- _Brano selezionato_:
La storia vera di Rut
Vogliamo però provare a suggerire che esistano altri tipi di storie con altri scopi e con ben altre influenze sulla vita reale. Storie che hanno anch’esse talvolta un lieto fine, ma che non radicano su di esso la forza del proprio messaggio.
La Bibbia cristiana contiene, fra vari altre tipologie di testo, un racconto tutto al femminile che si fa portatore di interessantissime istanze di rinnovamento culturale: è la storia vera di Rut, una donna che vive gli alti e i bassi di un matrimonio multietnico, con fasi segnate dalla sterilità, dai lutti, dalla povertà, dallo sradicamento geografico, e che compie difficili scelte per rimettersi in gioco a livello lavorativo, con apertura mentale a contesti culturali sconosciuti e un totale ripensamento dei propri parametri di vita.
Rut è una donna che sperimenta tutta la complessità dell’esperienza femminile in una antica società politeistica araba dedita al commercio. È la protagonista di un breve racconto che la porterà ad un felice matrimonio, in seconde nozze – qui forse il suo “classico” lieto fine? – con un facoltoso ebreo, non proprio giovanissimo, dopo una fase iniziale della sua vita che la vede attraversare molte difficoltà. Incredibilmente per i nostri parametri letterari contemporanei, l’esperienza di Rut manifesta una radicale esperienza emotivo-religiosa più che una vicenda di impronta romantica. È un’eroina antica che manifesta tutti i caratteri universalmente comuni di una donna affamata di una propria affermazione identitaria alla ricerca della vera felicità. Ma a differenza della vicenda di Bridgerton, collocata su sfondo storico verosimigliante ma patinato e soddisfacente esclusivamente i nostri appetiti emotivo-voyeuristici (senza darci peraltro alcuna incoraggiante certezza che l’eroina Daphne abbia poi trovato uno stile di vita che potrà davvero garantirle stabile soddisfazione e gioia nella vita), la vicenda di Rut parla alla nostra anima di concetti trascendenti e straordinari che offrono una prospettiva di certezze di vita di portata universale.
Una fede inclusiva
Il racconto di Rut si innesta su quello degli Ebrei dell’era precedente all’Incarnazione del messia Gesù: all’inizio di questa storia, lei Madianita sposa un ebreo e inizia così un viaggio di avvicinamento al popolo e alla fede di lui, non solamente come assimilazione culturale, ma quale libera scelta di essere parte di qualcosa che la attira, che la convince profondamente, che può davvero includerla e che le apre le porte a benedizioni mai conosciute prima: la fede in Dio, il Dio degli Ebrei, che lei riconosce essere “il Signore”.

- _Voci archiviate_:
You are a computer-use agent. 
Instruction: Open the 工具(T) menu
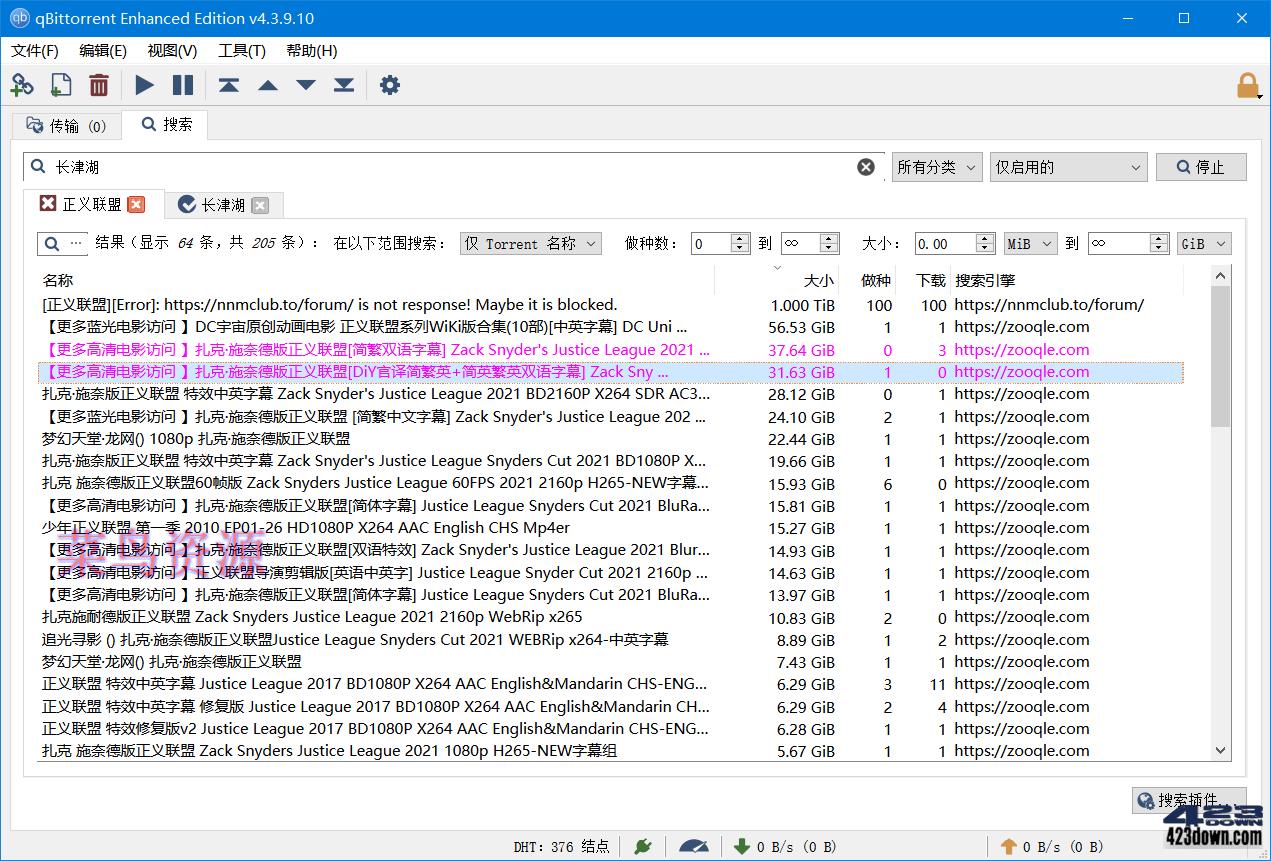tap(240, 50)
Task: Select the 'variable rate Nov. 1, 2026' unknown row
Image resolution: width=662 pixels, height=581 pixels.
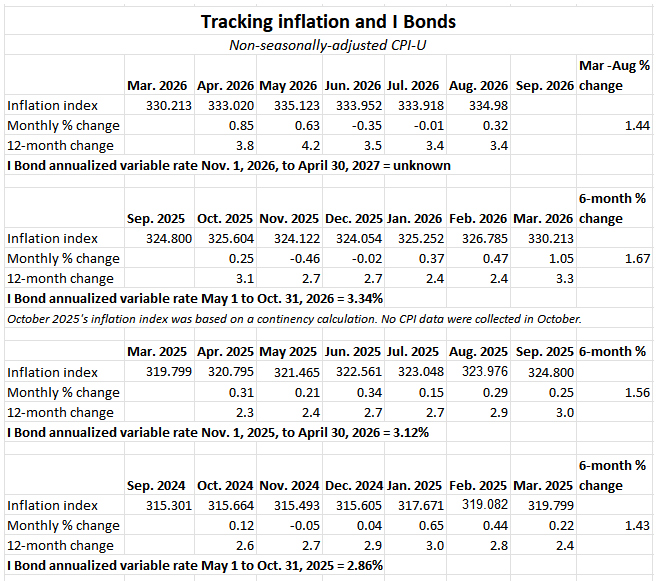Action: pyautogui.click(x=229, y=166)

- _Consegna 1_: Riscrivi il brano su Rut da "La Bibbia cristiana" fino a "parametri di vita." compreso, mettendo "miseria" al posto di "povertà".
- _Consegna 2_: Riassumi in due frasi il brano su Rut.
Le voci non hanno alcun legame con il brano.

- _Risposta 1_:
La Bibbia cristiana contiene, fra vari altre tipologie di testo, un racconto tutto al femminile che si fa portatore di interessantissime istanze di rinnovamento culturale: è la storia vera di Rut, una donna che vive gli alti e i bassi di un matrimonio multietnico, con fasi segnate dalla sterilità, dai lutti, dalla miseria, dallo sradicamento geografico, e che compie difficili scelte per rimettersi in gioco a livello lavorativo, con apertura mentale a contesti culturali sconosciuti e un totale ripensamento dei propri parametri di vita.

- _Risposta 2_: Rut, donna di cui parla la Bibbia cristiana, attraversa sterilità, lutti, povertà e sradicamento prima di arrivare a un felice secondo matrimonio con un facoltoso ebreo. A differenza della vicenda di Bridgerton, la sua storia è un'esperienza emotivo-religiosa più che romantica, che la porta a scegliere liberamente la fede nel Dio degli Ebrei.